:: MATERIAL TO PROCESS

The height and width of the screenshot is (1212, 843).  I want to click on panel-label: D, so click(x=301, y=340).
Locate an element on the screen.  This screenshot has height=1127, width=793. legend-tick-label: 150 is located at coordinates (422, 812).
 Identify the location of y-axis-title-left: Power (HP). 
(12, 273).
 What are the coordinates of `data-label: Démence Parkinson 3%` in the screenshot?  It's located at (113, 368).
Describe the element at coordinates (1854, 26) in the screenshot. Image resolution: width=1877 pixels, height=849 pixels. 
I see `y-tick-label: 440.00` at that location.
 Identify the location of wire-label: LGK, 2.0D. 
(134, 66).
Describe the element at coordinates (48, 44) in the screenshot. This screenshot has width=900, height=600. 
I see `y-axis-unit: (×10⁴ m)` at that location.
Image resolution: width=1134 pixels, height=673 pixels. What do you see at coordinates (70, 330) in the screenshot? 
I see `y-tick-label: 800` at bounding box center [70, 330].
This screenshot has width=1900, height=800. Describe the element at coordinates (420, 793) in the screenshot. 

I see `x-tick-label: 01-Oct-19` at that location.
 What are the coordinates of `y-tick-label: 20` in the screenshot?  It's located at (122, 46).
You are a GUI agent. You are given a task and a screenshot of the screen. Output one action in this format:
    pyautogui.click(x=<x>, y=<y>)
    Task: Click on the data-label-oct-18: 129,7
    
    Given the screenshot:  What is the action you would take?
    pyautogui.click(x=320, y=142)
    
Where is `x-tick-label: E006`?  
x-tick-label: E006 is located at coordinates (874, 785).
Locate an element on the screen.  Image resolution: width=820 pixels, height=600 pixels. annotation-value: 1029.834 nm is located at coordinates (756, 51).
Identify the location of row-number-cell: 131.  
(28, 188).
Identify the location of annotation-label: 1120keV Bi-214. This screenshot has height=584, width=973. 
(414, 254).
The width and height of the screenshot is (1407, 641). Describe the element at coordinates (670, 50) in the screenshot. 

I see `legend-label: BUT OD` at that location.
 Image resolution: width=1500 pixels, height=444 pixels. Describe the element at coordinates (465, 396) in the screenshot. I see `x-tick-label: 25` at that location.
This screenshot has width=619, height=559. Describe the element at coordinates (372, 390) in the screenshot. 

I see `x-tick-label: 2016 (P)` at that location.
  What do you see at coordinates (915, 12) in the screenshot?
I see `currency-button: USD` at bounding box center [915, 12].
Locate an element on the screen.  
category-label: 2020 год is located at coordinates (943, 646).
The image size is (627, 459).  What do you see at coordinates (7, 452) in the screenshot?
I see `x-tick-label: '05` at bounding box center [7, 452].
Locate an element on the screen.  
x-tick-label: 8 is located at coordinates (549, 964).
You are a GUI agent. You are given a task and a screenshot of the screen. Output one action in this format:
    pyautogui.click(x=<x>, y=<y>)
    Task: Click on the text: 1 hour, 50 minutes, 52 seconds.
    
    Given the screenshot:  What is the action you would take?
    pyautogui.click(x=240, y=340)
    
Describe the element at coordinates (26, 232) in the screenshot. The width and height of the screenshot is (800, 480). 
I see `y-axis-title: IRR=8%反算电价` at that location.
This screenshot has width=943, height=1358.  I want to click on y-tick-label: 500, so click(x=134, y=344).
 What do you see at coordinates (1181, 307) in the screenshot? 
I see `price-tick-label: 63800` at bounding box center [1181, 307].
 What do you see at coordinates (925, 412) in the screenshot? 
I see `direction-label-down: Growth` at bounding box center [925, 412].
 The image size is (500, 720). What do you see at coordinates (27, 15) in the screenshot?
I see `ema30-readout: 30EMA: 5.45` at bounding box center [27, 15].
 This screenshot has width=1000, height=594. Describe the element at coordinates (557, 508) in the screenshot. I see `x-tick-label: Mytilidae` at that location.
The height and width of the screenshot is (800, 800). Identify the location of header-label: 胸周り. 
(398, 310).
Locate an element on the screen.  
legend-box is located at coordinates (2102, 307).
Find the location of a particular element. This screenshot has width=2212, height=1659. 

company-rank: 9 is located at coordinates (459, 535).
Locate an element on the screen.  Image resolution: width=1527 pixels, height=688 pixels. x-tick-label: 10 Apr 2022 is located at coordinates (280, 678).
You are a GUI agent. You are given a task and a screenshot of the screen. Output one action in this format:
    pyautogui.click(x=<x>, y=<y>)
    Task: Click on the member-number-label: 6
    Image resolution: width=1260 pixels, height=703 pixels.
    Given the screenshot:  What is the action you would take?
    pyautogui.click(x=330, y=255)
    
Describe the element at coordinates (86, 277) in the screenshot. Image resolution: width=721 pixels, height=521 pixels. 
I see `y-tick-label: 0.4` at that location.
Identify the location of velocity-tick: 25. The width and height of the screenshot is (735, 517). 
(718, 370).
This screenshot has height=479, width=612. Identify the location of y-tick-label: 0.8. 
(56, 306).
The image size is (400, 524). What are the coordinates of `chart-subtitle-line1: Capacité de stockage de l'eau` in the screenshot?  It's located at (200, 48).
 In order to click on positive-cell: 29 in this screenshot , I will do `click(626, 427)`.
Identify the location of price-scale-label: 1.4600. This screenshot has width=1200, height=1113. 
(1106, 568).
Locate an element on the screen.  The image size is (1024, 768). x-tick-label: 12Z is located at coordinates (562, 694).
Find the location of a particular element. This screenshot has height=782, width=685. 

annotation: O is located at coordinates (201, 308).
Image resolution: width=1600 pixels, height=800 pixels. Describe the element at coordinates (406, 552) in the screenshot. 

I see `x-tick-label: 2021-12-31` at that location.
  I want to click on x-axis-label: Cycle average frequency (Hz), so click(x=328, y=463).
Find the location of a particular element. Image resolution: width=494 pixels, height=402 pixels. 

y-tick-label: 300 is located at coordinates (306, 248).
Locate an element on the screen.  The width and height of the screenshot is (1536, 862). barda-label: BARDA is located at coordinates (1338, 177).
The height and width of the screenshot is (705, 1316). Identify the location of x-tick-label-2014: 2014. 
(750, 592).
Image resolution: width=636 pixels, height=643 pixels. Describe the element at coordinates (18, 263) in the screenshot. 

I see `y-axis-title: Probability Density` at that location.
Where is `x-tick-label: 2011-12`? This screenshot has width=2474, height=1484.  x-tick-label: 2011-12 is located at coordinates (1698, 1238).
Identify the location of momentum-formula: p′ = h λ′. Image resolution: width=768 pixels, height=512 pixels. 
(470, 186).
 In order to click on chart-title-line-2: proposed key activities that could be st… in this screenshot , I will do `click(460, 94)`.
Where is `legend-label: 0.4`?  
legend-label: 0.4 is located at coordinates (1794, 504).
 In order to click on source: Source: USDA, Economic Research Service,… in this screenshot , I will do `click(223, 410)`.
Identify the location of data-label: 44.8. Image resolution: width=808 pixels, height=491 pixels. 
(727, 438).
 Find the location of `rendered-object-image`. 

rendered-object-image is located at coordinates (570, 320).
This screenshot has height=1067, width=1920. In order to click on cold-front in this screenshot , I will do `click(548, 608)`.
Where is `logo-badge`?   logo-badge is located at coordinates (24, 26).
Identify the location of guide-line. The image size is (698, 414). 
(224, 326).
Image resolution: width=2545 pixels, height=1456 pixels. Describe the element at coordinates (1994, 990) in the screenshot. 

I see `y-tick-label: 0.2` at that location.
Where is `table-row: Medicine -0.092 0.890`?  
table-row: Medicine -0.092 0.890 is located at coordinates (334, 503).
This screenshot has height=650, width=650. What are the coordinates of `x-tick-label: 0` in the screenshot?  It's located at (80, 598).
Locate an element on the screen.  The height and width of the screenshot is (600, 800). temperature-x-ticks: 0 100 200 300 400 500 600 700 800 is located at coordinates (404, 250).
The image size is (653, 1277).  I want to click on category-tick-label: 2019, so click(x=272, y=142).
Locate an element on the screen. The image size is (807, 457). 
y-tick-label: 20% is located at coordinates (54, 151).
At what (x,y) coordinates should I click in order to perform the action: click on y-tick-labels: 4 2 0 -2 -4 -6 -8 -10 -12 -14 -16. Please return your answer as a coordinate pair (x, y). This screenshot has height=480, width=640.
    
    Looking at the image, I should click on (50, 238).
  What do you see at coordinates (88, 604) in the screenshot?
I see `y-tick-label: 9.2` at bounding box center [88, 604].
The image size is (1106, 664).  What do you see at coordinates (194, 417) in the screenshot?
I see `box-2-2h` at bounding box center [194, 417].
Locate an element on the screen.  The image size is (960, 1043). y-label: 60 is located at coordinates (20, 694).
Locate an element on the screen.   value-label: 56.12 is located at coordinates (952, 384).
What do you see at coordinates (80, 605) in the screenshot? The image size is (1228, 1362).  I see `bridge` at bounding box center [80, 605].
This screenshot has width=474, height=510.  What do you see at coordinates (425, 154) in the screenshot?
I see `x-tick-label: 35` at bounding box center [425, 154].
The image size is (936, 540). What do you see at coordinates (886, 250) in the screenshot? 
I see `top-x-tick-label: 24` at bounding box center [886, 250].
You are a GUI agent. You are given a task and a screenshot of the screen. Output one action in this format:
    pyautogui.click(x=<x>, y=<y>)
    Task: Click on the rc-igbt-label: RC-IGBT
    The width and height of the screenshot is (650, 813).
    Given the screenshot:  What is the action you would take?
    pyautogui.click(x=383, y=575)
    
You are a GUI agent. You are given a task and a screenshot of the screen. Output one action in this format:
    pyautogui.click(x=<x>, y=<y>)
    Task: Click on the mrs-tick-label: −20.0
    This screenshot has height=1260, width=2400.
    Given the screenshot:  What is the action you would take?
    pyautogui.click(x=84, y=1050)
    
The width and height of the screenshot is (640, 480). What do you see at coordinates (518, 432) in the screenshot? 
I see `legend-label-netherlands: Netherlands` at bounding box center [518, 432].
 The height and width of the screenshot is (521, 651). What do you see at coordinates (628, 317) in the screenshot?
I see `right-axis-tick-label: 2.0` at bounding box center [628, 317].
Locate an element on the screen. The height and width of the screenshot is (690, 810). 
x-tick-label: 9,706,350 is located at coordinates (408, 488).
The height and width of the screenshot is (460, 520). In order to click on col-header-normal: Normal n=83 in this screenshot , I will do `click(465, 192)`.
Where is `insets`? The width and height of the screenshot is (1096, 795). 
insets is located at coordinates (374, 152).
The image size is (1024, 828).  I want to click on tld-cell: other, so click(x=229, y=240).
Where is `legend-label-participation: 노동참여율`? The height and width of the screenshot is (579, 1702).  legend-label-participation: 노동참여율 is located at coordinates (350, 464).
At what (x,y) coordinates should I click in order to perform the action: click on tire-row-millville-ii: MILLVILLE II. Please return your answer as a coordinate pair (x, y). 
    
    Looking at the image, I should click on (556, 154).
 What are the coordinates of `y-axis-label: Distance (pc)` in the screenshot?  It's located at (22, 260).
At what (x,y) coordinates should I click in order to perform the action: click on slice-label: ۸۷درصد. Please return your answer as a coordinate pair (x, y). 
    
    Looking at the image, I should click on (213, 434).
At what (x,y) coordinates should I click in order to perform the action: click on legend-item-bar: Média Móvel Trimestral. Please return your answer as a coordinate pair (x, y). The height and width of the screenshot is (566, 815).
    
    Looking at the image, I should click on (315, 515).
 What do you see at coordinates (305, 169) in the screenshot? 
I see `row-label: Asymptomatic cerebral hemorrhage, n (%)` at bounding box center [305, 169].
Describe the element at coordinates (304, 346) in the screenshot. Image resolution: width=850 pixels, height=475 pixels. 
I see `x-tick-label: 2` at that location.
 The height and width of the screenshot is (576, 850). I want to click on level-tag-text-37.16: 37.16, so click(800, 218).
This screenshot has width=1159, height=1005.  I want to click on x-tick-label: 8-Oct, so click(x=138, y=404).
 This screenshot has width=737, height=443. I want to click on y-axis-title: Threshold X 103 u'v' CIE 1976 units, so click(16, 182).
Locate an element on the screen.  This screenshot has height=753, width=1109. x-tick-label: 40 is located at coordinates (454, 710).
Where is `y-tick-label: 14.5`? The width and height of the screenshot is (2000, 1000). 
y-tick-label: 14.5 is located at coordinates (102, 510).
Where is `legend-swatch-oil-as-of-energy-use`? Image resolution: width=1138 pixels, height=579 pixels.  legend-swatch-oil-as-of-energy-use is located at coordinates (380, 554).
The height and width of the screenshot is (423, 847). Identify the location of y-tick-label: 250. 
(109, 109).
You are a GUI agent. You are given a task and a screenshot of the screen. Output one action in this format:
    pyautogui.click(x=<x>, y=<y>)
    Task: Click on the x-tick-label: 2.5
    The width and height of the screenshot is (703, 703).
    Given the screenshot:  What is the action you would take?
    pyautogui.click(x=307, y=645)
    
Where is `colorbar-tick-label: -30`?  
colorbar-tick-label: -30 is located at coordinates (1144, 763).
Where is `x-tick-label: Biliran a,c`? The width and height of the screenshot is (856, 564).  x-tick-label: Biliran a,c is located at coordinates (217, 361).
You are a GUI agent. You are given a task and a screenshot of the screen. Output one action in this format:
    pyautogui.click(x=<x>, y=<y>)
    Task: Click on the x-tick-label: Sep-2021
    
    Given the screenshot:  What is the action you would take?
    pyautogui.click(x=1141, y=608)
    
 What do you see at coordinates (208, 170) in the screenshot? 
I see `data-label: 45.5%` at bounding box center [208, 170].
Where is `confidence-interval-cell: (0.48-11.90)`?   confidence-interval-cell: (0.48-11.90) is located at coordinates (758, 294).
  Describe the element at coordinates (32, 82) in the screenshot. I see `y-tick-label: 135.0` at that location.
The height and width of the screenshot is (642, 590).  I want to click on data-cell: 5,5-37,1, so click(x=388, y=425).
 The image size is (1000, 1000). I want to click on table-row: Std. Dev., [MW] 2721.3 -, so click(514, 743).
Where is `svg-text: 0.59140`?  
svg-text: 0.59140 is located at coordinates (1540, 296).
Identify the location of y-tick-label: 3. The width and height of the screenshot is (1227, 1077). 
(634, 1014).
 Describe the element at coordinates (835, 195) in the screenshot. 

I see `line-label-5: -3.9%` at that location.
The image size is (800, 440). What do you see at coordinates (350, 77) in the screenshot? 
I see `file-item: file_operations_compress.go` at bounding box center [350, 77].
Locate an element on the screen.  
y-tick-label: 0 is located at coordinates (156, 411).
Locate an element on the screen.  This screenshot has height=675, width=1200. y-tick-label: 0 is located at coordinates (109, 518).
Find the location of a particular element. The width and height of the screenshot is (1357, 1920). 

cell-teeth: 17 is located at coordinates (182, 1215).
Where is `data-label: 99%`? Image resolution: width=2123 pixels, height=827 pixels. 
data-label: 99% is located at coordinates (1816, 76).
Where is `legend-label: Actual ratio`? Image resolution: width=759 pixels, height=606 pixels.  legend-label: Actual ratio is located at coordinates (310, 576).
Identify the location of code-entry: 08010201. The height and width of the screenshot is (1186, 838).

::::

# PROBLEM TO SOLVE:
Recast the lines starting at the one that contains "has height=480, width=640." and ending at the one that contains "center [886, 250]." as a numbered list, one line per item, with blank lines left out.

# RESPONSE:
1. At what (x,y) coordinates should I click in order to perform the action: click on y-tick-labels: 4 2 0 -2 -4 -6 -8 -10 -12 -14 -16. Please return your answer as a coordinate pair (x, y). This screenshot has height=480, width=640.
2.     Looking at the image, I should click on (50, 238).
3.   What do you see at coordinates (88, 604) in the screenshot?
4. I see `y-tick-label: 9.2` at bounding box center [88, 604].
5. The image size is (1106, 664).  What do you see at coordinates (194, 417) in the screenshot?
6. I see `box-2-2h` at bounding box center [194, 417].
7. Locate an element on the screen.  The image size is (960, 1043). y-label: 60 is located at coordinates (20, 694).
8. Locate an element on the screen.   value-label: 56.12 is located at coordinates (952, 384).
9. What do you see at coordinates (80, 605) in the screenshot? The image size is (1228, 1362).  I see `bridge` at bounding box center [80, 605].
10. This screenshot has width=474, height=510.  What do you see at coordinates (425, 154) in the screenshot?
11. I see `x-tick-label: 35` at bounding box center [425, 154].
12. The image size is (936, 540). What do you see at coordinates (886, 250) in the screenshot? 
13. I see `top-x-tick-label: 24` at bounding box center [886, 250].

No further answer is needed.